Add tutorial for `binarize_label` UDTF
## What type of PR is it?
Documentation
## What is the Jira issue?
https://issues.apache.org/jira/browse/HIVEMALL-250
## How to use this feature?
as described in tutorial
Author: Makoto Yui <my...@apache.org>
Closes #187 from myui/HIVEMALL-250.
---
docs/gitbook/SUMMARY.md | 1 +
docs/gitbook/ft_engineering/binarize.md | 52 +++++++++++++++++++++++++++++++++
2 files changed, 53 insertions(+)
diff --git a/docs/gitbook/SUMMARY.md b/docs/gitbook/SUMMARY.md
index 7ead819..02fc97e 100644
--- a/docs/gitbook/SUMMARY.md
+++ b/docs/gitbook/SUMMARY.md
@@ -65,6 +65,7 @@
* [Feature Transformation](ft_engineering/ft_trans.md)
* [Feature vectorization](ft_engineering/vectorization.md)
* [Quantify non-number features](ft_engineering/quantify.md)
+ * [Binarize label](ft_engineering/binarize.md)
* [Term Vector Model](ft_engineering/term_vector.md)
* [TF-IDF Term Weighting](ft_engineering/tfidf.md)
* [Okapi BM25 Term Weighting](ft_engineering/bm25.md)

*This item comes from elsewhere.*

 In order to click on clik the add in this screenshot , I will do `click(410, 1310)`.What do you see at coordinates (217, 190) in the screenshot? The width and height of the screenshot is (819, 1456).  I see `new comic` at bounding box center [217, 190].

diff --git a/docs/gitbook/ft_engineering/binarize.md b/docs/gitbook/ft_engineering/binarize.md
new file mode 100644
index 0000000..f237eb3
--- /dev/null
+++ b/docs/gitbook/ft_engineering/binarize.md
@@ -0,0 +1,52 @@
+## Introduction
+
+Expanding numeric labels to actual count of samples can contribute to accuracy improvement in some cases. `binarize_label` explode a record that keeps the count of positive/negative labeled samples into corresponding actual count of samples. For example,
+
+|positive|negative|features|
+|:----|:----|:----|
+|2|3|"[a:1, b:2]"|
+
+is converted into
+
+|features|label|
+|:----|:----|
+|"[a:1, b:2]"|0|
+|"[a:1, b:2]"|0|
+|"[a:1, b:2]"|1|
+|"[a:1, b:2]"|1|
+|"[a:1, b:2]"|1|
+
+## Function signature
+
+`binarize_label(int/long positive, int/long negative, ANY arg1, ANY arg2, ..., ANY argN)`
+returns (ANY arg1, ANY arg2, ..., ANY argN, int label) where label is 0 or 1.
+
+## Usage
+
+```sql
+WITH input as (
+ select 2 as positive, 3 as negative, array('a:1','b:2') as features
+ UNION ALL
+ select 2 as positive, 1 as negative, array('c:3','d:4') as features
+)
+SELECT
+ binarize_label(positive, negative, features)
+from
+ input;
+```
+
+|features|label|
+|:----|:----|
+| ["a:1","b:2"] | 1 |
+| ["a:1","b:2"] | 1 |
+| ["a:1","b:2"] | 0 |
+| ["a:1","b:2"] | 0 |
+| ["a:1","b:2"] | 0 |
+| ["c:3","d:4"] | 1 |
+| ["c:3","d:4"] | 1 |
+| ["c:3","d:4"] | 0 |
+
+
+> #### Caution
+>
+> Don't forget to shuffle converted training instances in a random order, e.g., by `CLUSTER BY rand()`.